My second year on this journey is now complete. What a roller coster is has been. I'll be 100% honest, it has been so hard. This year started off amazing. Going into last spring and all summer I was more motivated than ever. My numbers reflected that. September came and things had never been so difficult. Up until that point on my journey I had been working out of my house, and going to school part time. I had all the time in the world to focus on my weight loss. I went back to school full time in September and started student teaching. My numbers slowed down a little. However, I did manage to lose 17 pounds during the semester. The holiday season was an enormous challenge for me this year. I have been dancing around the same numbers now since the beginning of January. These past 2 months have been the most difficult months thus far. I am bothered every day by my lack of weight loss. However, it has given me a lot of time to reflect and figure out why I ended up being 294 pounds. I have learned so much on the journey. One of the main things being, it isn't how I look coming out of this, it is want I learned along the way. It is about what I take out of this weight loss and what I do with it in the future. Yes, I haven't lost much weight the past few weeks, but I have certainly learned how to maintain it, and not gain any weight back, that's a plus.

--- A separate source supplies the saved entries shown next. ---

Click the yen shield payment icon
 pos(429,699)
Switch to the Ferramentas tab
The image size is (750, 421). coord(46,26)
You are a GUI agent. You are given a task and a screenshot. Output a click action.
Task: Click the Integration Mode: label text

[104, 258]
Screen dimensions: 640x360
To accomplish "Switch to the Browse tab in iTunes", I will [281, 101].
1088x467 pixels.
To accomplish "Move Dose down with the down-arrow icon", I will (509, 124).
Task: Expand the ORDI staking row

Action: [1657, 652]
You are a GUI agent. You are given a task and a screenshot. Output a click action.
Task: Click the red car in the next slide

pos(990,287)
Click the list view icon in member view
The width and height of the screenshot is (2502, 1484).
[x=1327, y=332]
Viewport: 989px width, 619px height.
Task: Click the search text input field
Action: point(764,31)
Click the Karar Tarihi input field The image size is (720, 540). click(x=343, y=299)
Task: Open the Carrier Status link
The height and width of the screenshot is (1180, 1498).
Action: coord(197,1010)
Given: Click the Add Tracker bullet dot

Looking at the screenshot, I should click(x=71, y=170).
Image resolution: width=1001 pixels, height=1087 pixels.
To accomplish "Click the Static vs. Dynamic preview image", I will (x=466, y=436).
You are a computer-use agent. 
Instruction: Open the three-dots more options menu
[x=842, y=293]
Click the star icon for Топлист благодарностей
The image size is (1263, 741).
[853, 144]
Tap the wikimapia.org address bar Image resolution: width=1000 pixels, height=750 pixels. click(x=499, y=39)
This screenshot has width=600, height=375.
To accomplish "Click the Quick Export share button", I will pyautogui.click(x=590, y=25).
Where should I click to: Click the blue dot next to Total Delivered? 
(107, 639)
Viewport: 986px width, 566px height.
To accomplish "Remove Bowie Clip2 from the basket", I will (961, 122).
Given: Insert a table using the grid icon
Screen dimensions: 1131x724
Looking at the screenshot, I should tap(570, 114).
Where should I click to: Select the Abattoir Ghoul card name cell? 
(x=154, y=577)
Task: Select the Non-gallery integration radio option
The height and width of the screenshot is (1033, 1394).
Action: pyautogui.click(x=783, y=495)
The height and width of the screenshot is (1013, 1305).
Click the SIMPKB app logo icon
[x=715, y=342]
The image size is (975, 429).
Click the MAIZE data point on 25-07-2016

I will admit, I need to step things up. I need to figure out how to go about losing weight on top of my INSANE schedule. I am in my last semester of college and I never thought I would be so happy with myself. I am proud, I created my own happiness.
Looking forward to year 3- I have about another 25 pounds I want to lose, and lots of toning. Possibly skin removal surgery? That is a huge decision, and I want to see how I look when I reach my goal before even considering that. I am just so pleased with how far I have come, and all that I have learned. I would have never been able to do so without all of the amazing and unconditional support of my family and friends. Also, the engorging inspiring words from complete strangers.
This has been the most difficult, life changing process. I have hated it so much at times, and adored it at others. Today I adore it. I love what I did, and I cannot wait to see where I am next year on this day.
My total loss for my second year is 59.6 pounds.